Si ce calcul est juste, les dosettes Nespresso contiennent en réalité entre 5 à 7 grammes de café et commencent pour certaines à 30 centimes la dosette, ce qui fait un café à une soixantaine d’euros le kilo, ce qui demeure en effet très cher comparé aux cafés classiques.

L’association Familles de France a effectué un comparatif analysant le coût réel d’une consommation de café quotidienne, elle montre que le budget annuel d’un consommateur peut varier du simple au triple, selon la machine utilisée.
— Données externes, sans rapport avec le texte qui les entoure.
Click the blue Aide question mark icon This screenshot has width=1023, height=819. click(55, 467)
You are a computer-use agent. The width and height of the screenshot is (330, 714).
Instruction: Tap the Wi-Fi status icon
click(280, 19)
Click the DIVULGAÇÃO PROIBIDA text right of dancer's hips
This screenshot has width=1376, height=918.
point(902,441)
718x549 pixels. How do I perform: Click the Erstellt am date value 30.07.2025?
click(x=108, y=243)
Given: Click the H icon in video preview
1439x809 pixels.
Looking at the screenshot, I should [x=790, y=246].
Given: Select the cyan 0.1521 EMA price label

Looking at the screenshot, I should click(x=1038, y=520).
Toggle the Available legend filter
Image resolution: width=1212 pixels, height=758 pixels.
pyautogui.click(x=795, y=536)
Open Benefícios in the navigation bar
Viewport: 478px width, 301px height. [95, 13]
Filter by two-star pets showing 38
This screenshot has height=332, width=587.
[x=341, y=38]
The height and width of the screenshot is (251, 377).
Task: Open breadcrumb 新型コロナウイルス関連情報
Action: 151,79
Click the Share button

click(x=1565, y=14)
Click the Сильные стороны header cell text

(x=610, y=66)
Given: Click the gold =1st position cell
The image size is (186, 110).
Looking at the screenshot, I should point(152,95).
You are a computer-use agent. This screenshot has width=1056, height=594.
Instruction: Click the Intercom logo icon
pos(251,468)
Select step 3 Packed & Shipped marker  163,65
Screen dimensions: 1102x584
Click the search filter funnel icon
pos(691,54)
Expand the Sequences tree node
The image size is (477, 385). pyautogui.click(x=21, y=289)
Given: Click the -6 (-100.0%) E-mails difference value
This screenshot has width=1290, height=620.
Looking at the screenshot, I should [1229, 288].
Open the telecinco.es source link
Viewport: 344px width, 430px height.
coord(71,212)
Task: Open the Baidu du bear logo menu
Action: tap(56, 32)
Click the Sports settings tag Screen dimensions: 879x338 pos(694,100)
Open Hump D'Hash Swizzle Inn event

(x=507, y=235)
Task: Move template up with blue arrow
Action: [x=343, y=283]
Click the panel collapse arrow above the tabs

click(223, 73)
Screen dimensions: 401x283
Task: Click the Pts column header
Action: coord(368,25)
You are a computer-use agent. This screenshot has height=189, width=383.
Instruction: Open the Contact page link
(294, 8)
En prenant en compte le prix d’une dose de café à l’achat, le prix moyen de la machine à café, l’amortissement du prix de la machine sur une année et le prix de revient d’un café pour chaque consommateur, le café filtre s’en sort avec un budget annuel de 109,5 euros, contre 365 euros pour la machine Nespresso haut de gamme utilisée avec des dosettes de la marque.

« Je prends toutes les origines de café au cours le plus bas du moment »

Impossible à vérifier

L’entreprise affirme travailler avec plus de 70 000 caféiculteurs dans douze pays. « Dans le cadre de notre programme AAA pour une qualité durable, nous assurons la traçabilité jusqu’à la ferme pour plus de 80 % de nos cafés. Nous achetons le café issu de ces fermes 30 à 40 % plus cher que le prix du marché », assure la communication de l’entreprise.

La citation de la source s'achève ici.